HEV-specific T-cell responses were weak or undetectable

HEV-specific T-cell responses were weak or undetectable selleck inhibitor in the peripheral blood during persistent HEV infection. Thus, the next question we addressed was if these weak T-cell responses could be restored by in vitro blockade of the coinhibitory receptors PD-1 and CTLA-4. Expression levels of these molecules was studied ex vivo in patients with chronic HEV infection, and their expression was detectable on both CD4+ and CD8+ T cells in all the patients included in the study (Supporting Information Fig. 2). Restoration of HEV-specific CD4+ T-cell

responses was observed in 4/5 patients by PD-1 blocking, whereas adding anti-CTLA-4 increased HEV-specific CD4+ proliferative responses in only one subject (Fig. 5). Of note, the combination of PDL-1 and CTLA-4 antibodies did not further enhance CD4+ T-cell proliferation in most subjects. In contrast, blocking both PD-1 and CTLA-4 pathways together seemed to be even counterproductive in subjects LTxC2, HTxC6, and KTxC7, as the increased proliferation induced by PD-1 blockade alone was diminished by the combination. Also, for HEV-specific CD8+ T-cell responses

the effects of blocking coinhibitory receptors in vitro was diverse and varied between patients (Fig. 5). Two subjects responded to adding PDL-1 antibodies to the culture, whereas patient KTxC7 showed an increased proliferation medchemexpress Apoptosis inhibitor of CD8+ T-cells by blocking CTLA-4 only. Again, the combination of blocking PD-1 and CTLA-4 pathways showed synergistic effects in only one individual (LTxC2) (Fig. 5). Thus, HEV-specific T-cell responses could

be restored in vitro by blocking coinhibitory receptors to some extent in all patients.

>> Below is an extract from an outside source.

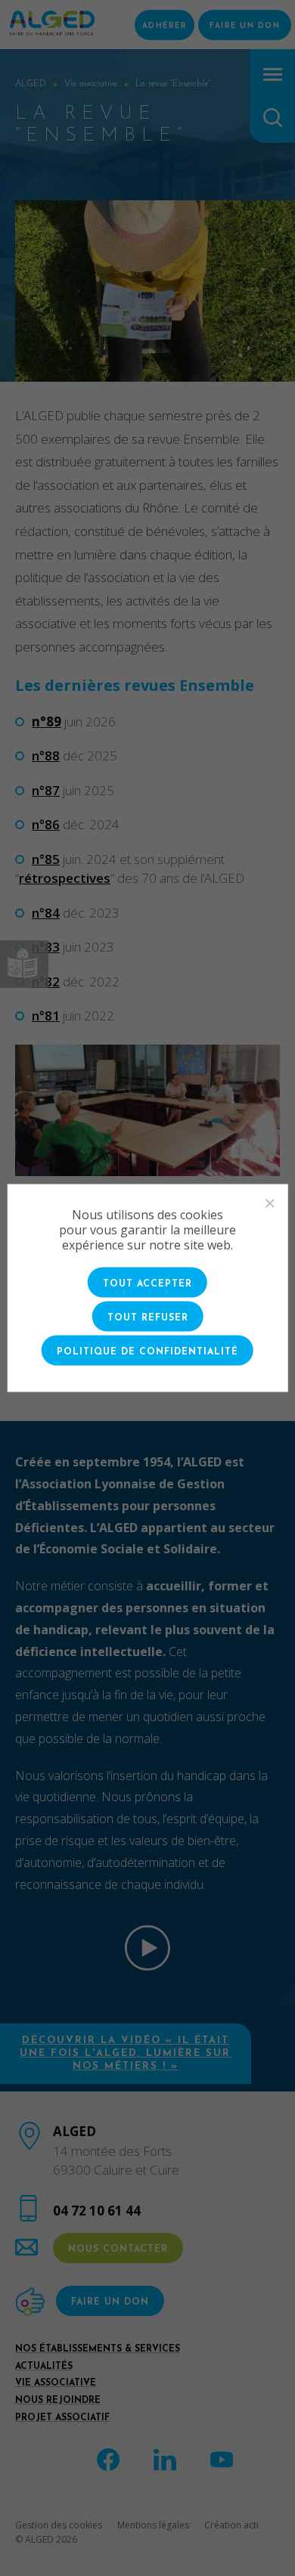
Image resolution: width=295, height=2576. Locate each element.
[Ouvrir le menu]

However, there was a considerable interindividual variability of the distinct effects of anti-PDL-1 and anti-CTLA-4 antibodies, including intraindividual differences between CD4+ and CD8+ T-cells. Chronic hepatitis E has been recognized as an increasing clinical problem in immunocompromised patients since several groups across Europe and North America reported cases of progressive severe liver disease associated with HEV infection. 7, 10, 15 Defining immune correlates for the failure to clear HEV infection could therefore be of importance, in particular as therapeutic options for chronic hepatitis E are still limited. 8, 15 Even though ribavirin has recently proven some efficacy against HEV, 31, 32 the potential side effects of ribavirin treatment may limit its use in some groups of organ transplant recipients. The present study is the first investigating HEV-specific T-cell responses in patients with persistent HEV infection.